Charleston’s Place in the Civil Rights Movement

5 minute read

Think of the Civil Rights Movement, and you’re unlikely to think of Charleston, S.C. We think of Montgomery, Ala., home of Rosa Parks. We think of Mississippi for the tragic killing of Medgar Evers, Birmingham for the horrendous murder of four little girls in the bombing of the 16th Street Baptist Church, Selma for the brutal beating of hundreds of voting rights advocates as they marched across the Edmund Pettus Bridge.

But Charleston—the city where on Wednesday a man opened fire inside a historic black church, killing nine—indeed has a history rich in the fight for racial justice.

One may say the civil rights movement in Charleston started as early as 1862, when slave Robert Smalls led a revolt in which he and 12 others took over the steamboat they were working on during the Civil War and offered it to Union forces. He won his family’s freedom, became a state senator and served in the U.S. Congress for five years.

But despite his feel-good story, lynchings, Jim Crow and segregation ruled the land in post-Civil War Charleston. The city’s local NAACP branch was established in 1917. Its earliest battles were over education, as the branch fought to get black teachers hired in the school district. Educator Septima Poinsette Clark became one of the city’s leading civil rights activists fighting for equal pay for black teachers.
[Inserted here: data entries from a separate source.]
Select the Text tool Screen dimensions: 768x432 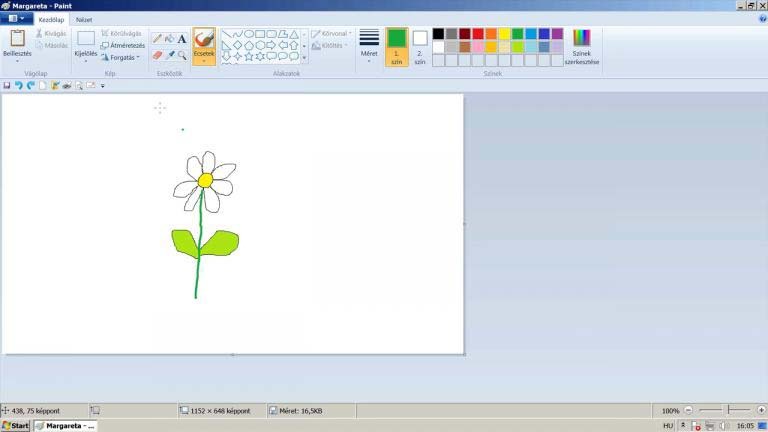pyautogui.click(x=182, y=39)
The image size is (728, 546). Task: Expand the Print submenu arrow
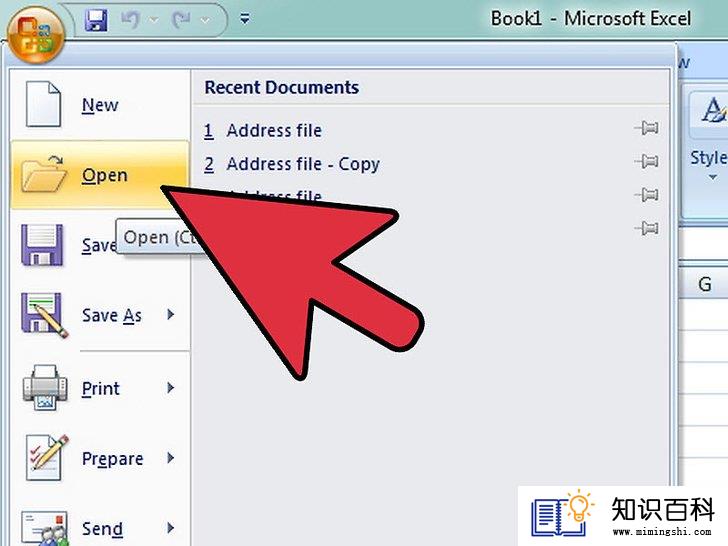(170, 388)
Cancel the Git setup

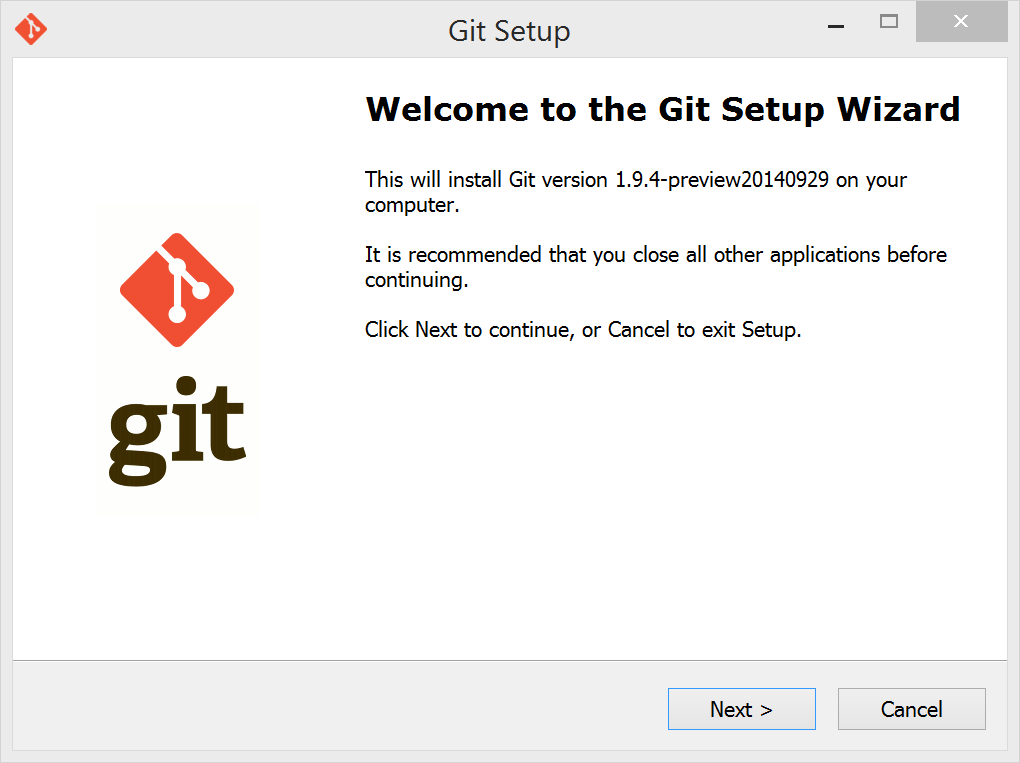pos(911,709)
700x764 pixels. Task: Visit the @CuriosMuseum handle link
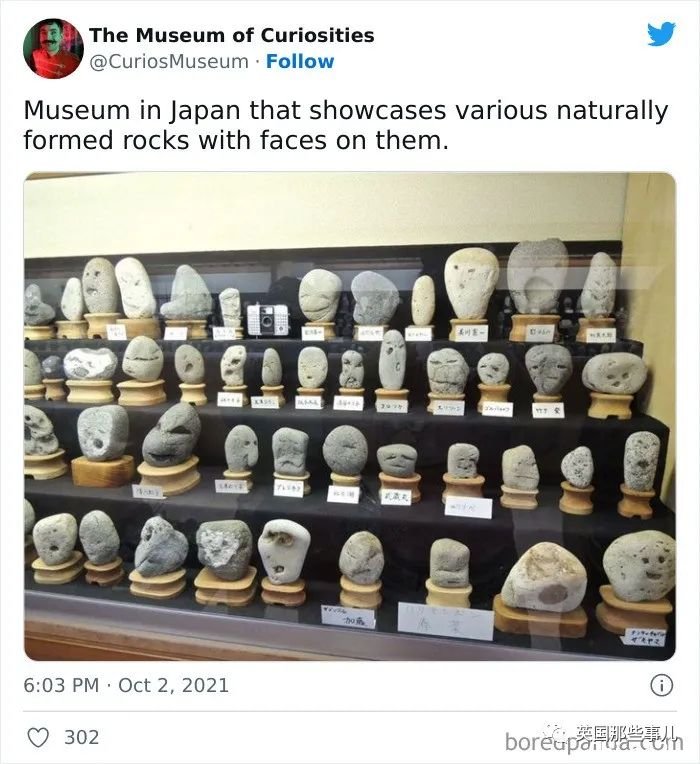click(169, 61)
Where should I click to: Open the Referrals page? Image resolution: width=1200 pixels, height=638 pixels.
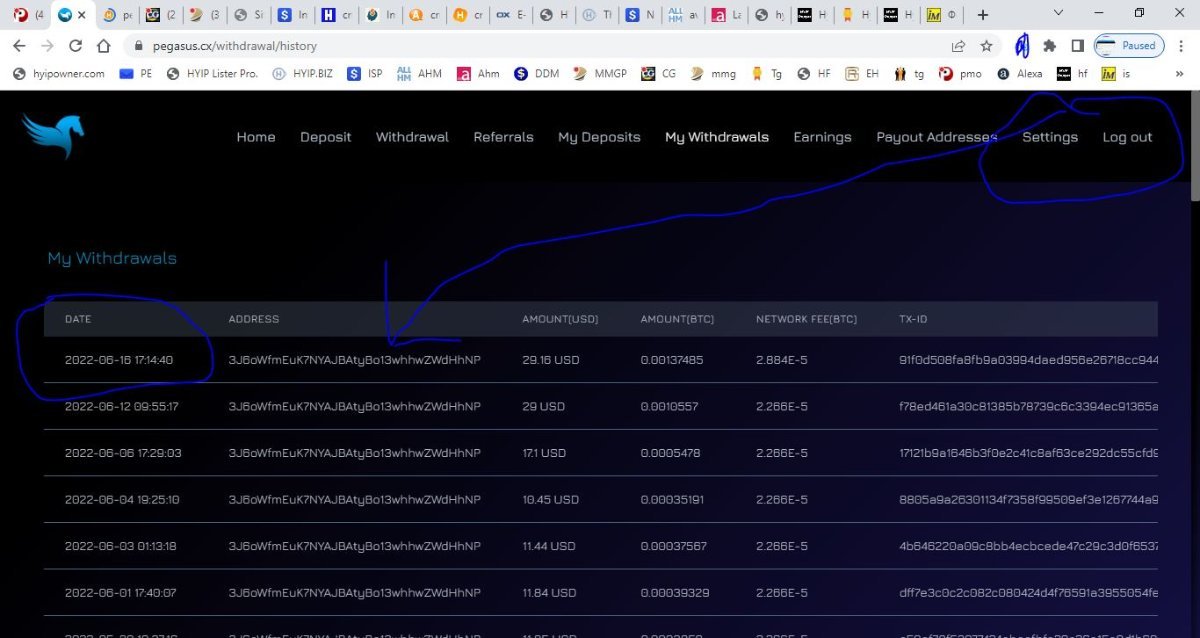click(503, 137)
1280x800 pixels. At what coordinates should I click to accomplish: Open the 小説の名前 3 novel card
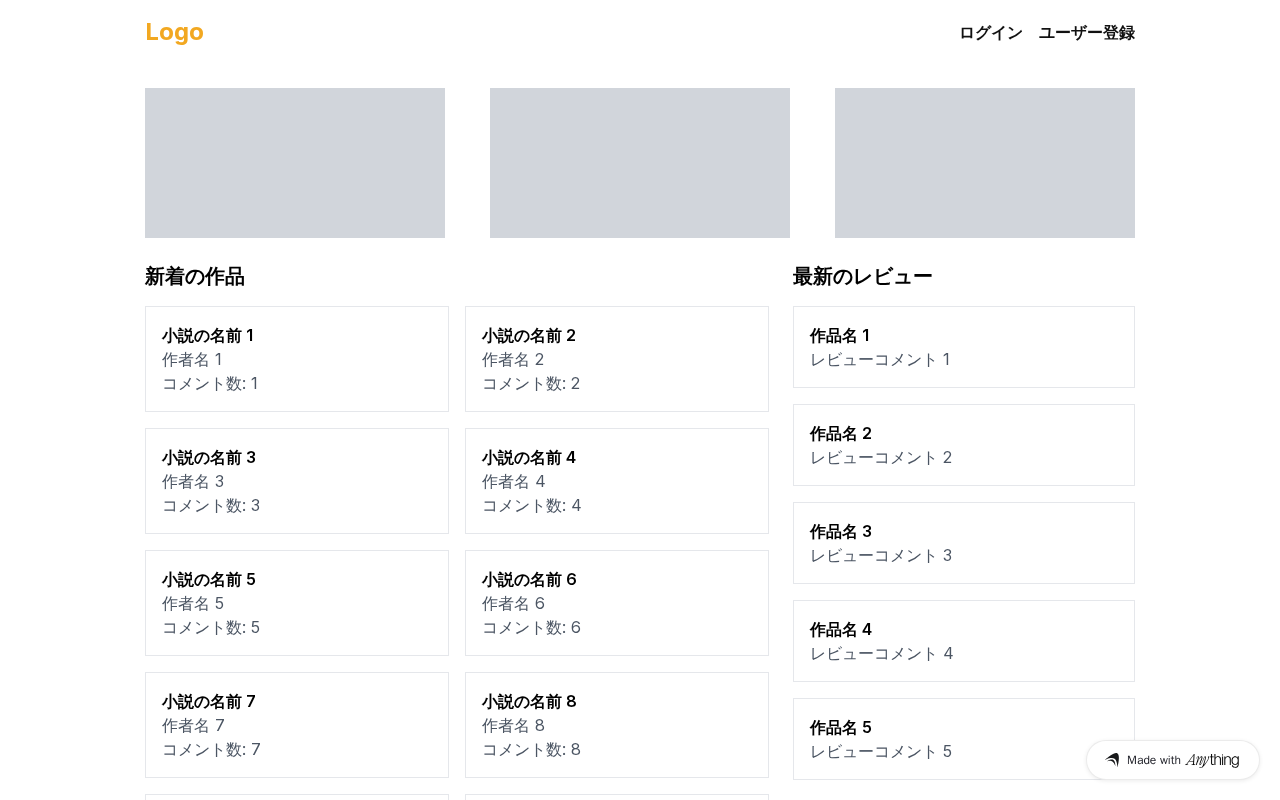pyautogui.click(x=297, y=481)
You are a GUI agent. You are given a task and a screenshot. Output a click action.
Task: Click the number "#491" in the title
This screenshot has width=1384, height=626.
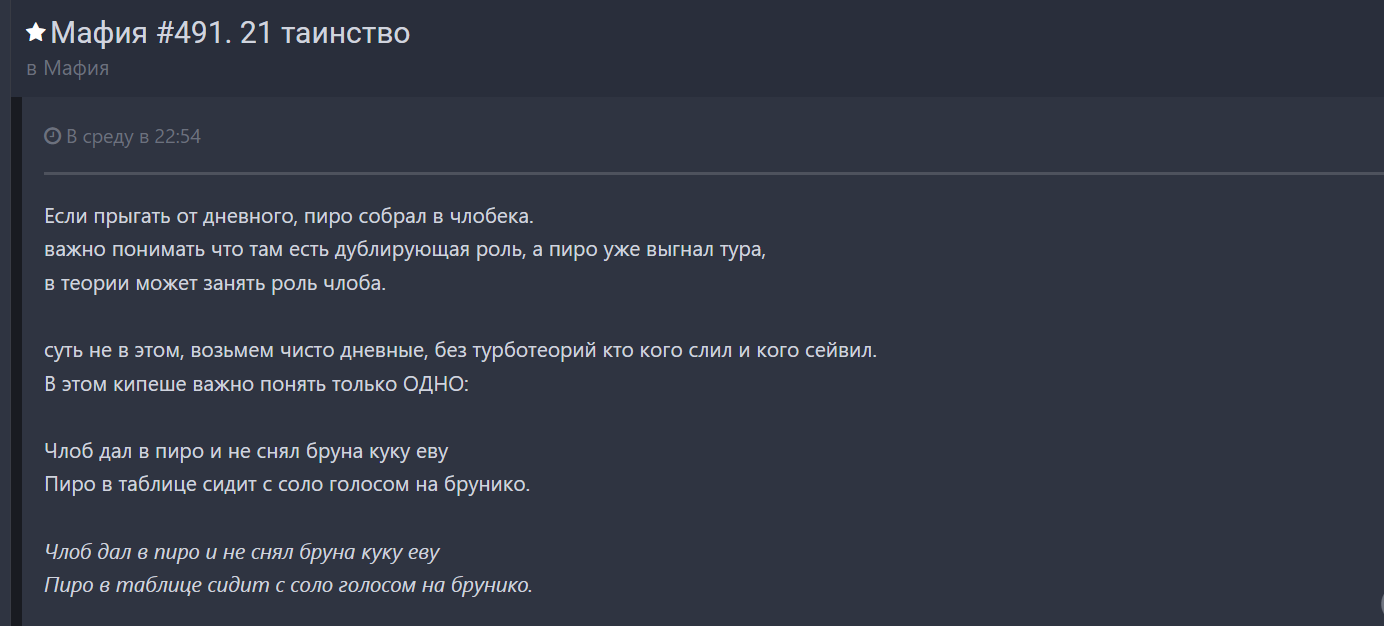click(x=191, y=33)
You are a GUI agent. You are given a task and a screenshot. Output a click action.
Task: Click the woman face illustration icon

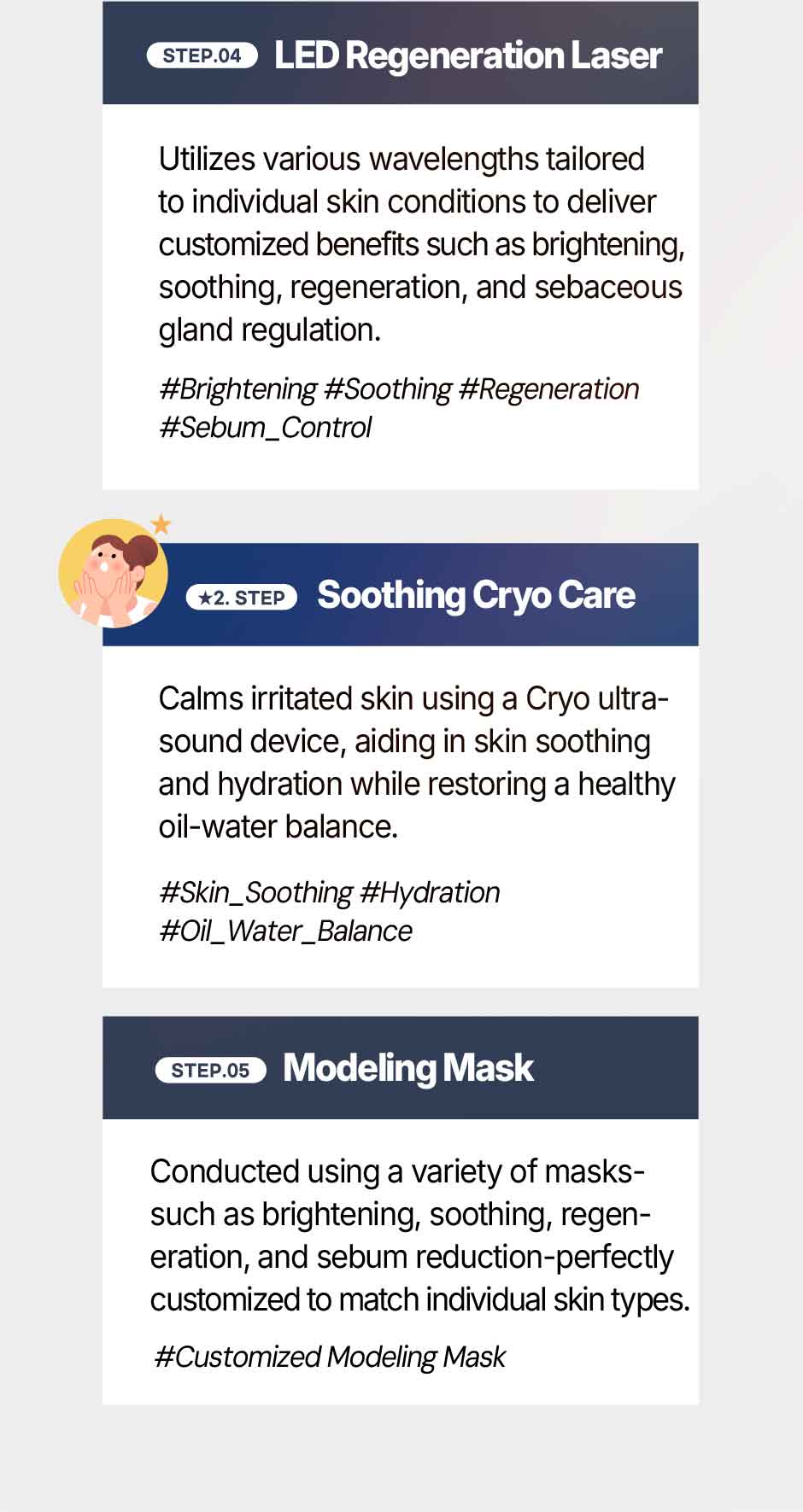point(113,573)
She was fired in 1956 when the South Carolina state legislature passed a law ruling that state employees could not be members of the NAACP. Clark continued to work with the NAACP and eventually worked with the Southern Christian Leadership Conference, the organization co-founded by Rev. Martin Luther King Jr., to teach adult literacy and voting rights education in Citizenship Schools throughout the South. She became the first black woman elected to the Charleston School Board in 1975.

There was a rumbling throughout the country. African Americans were restless—they faced poor schools, few jobs and segregated facilities, and something had to give. In 1950, NAACP attorney and future U.S. Supreme Court justice Thurgood Marshall led a team of lawyers in filing a lawsuit against Clarendon County schools, challenging school segregation. Local Charleston service-station attendant Harry Briggs and his wife Eliza, a maid, were the first petitioners on the complaint. Though a three-judge panel upheld the school system’s segregation policy in Briggs v. Elliott, Judge Walter Warring dissented, writing that “segregation is per se inequality.” The Briggs case was combined with four other school desegregation cases in the historic 1954 Brown v. Board of Education case, in which the U.S. Supreme Court ruled separate but supposedly equal public schools unconstitutional.

But integration would be difficult. One of the main proponents of desegregation in Charleston was Rev. Joseph DeLaine, a minister and educator who fought to desegregate transportation and facilities as well as schools in Clarendon County. After the Brown ruling, his home and church were burned to the ground. The civil rights activist moved to another county but continued to receive death threats. DeLaine was forced to leave South Carolina altogether after firing back at night-riders who shot at his home, threatening his family.

Indeed, nearly a decade later Rev. Martin Luther King Jr. would visit Charleston during the height of the Civil Rights Movement. He spoke at the historic Emanuel AME Church in 1962. Inspired, the city’s black community boycotted segregated facilities, low wages and lack of employment opportunities in the summer of 1963. Their peaceful protest would be called the Charleston Movement, led by NAACP leader J. Arthur Brown and Rev. James Blake. The civil rights activists created a blacklist of stores, restaurants and theaters that did not serve or hire African Americans. One of the protestors, Harvey Gantt, helped lead a sit-in at Kress department store. Gantt became the first African American student to enroll in Clemson University that year and later served two terms as mayor of Charlotte, N.C.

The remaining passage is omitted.